After spending hours and hours carefully constructing your analysis, be sure to put a significant amount of time into deciding how to present it. Think like your audience, and what will help them use the analysis properly. If you don't communicate the analysis effectively, then the analysis will be wasted.

Wednesday, March 9, 2011

Players: One Definition



Ask a business man to define a customer, their definition will depend largely on their function within the business. If they are in sales, they will talk about points of contact and sales histories, but if they are in product development, they will talk about demand for new features and usability. Finance, marketing, and H&R would also likely have different definitions for a customer. It is not hard to see however, how a business could benefit from having one comprehensive definition of what a customer is, that brings all of that information together in one place. R&D could then look at sales records to see if the new features under development match the needs and wants of the most profitable customers.

A sports team is no different. Every function within the sport side of a professional team has their own definition for a player. Coaches are often focused on current performance, while the personnel side is often focused on scouting information, and trainers are often focused on health related information. As each of these groups has interest in the information that the other groups have, that is not their focus, and it is often difficult for the various types of information to be synthesized.
Coaches collect, process, and analyze a wide variety of information. Game data includes quantitative data such as performance metrics related to play calls, video, and qualitative grades. Practice data often includes video, specific measurements, and observations. Classroom information includes information on preparedness, and the ability to understand and process game plans.

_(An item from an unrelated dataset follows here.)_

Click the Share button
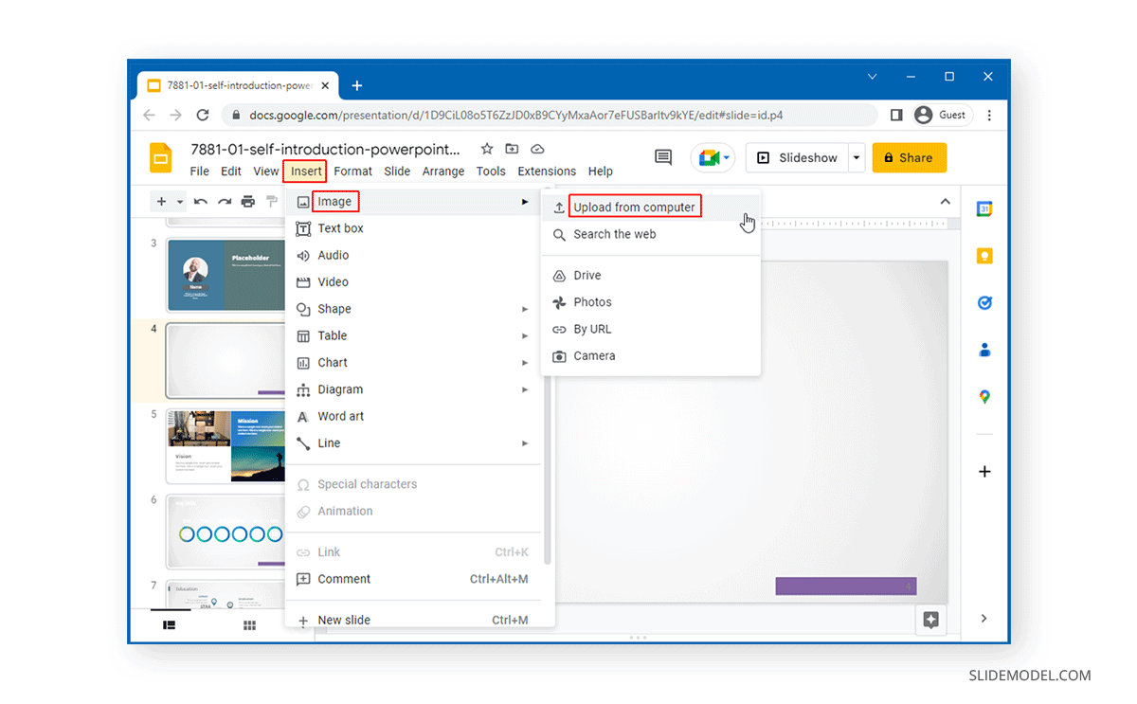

The personnel operation collects information from a variety of sources. Intelligence is generally qualitative information on a player's background and any current personal issues. Personality information may include quantitative or qualitative psychological assessments as well as anecdotal information gathered from other layers/coaches/friends. Specific skill data can be quantitative or qualitative information on a player's strengths and weaknesses.

The trainers and medical staff focus on a rich set of qualitative and quantitative information regarding a player's injury history including type, treatment, and recovery times. THey often use information on how players train and the frequency with which they train, as well as their pre and post training routines. They also monitor nutrition and hydration.

These are all of course gross simplifications of the broad classes of information utilized by different functions on a team. What is important is not that specific types of information, but rather the synergistic value of keeping one definition of a player that is updated and analyzed by all functions within an organization.


Once all the types of raw data and information on a player are collected consistently collected in one place, then the coach who is wondering how to better motivate a player can see from intelligence information what other coaches have done in the past, or the general manager who is wondering why a high potential prospect is not developing can see that they are not processing information in the classroom well and has poor post-training habits.

While all of this already occurs, it usually occurs when a decision maker in one function asks for information from another function. This may take 5 minutes for a response, it may take 3 days - by which time the original thought that led to the request is gone. An organization that has one definition of a player, has a system that allows thorough and creative analysis to flow freely and not be constrained by the response time of other members of the organization.

The bottom line is that having one definition of what a player is, focuses an organization on what it believes is most important about a player, and drives the resources, strategic thinking, and tactical analysis of the organization through that definition. That process gives the organizations long term strategy the best probability to succeed.

Tuesday, March 8, 2011

Why Sports Analytics?

The "Why" of sports analytics is actually fairly obvious: good sports analytics can help a team win more frequently and more consistently. The real question with sports analytics is not "why?", but "how?" By how I do not mean how do we set up a good sports analytics program - this is a vital question, but not what I am tackling today. Before you determine how to implement a sports analytics program, you first have to understand how sports analytics can help your team win.

Sports analytics can help a team win more frequently and consistently through three general functions: New Information, Synthesis of Information, and Efficient Information. Each team will emphasize a different function of sports analytics based on their core competencies, but a comprehensive sports analytics program will involve all three.
Functions of Sports Analytics
 New Information
The classic use of sports analytics is to provide new information - usually through statistical analysis of performance or game data. This function uses raw, quantitative data to create new information. Team's in all sports have done this privately, creating metrics and projections that help them better measure current and future performance of their players as well as how to best utilize the players they currently have. The power of new information is obvious when compared to the investment community. Investors that have information that other investors do not about the future earning power of a company have a competitive advantage, this why there are laws governing insider trading (hello Martha Stewart).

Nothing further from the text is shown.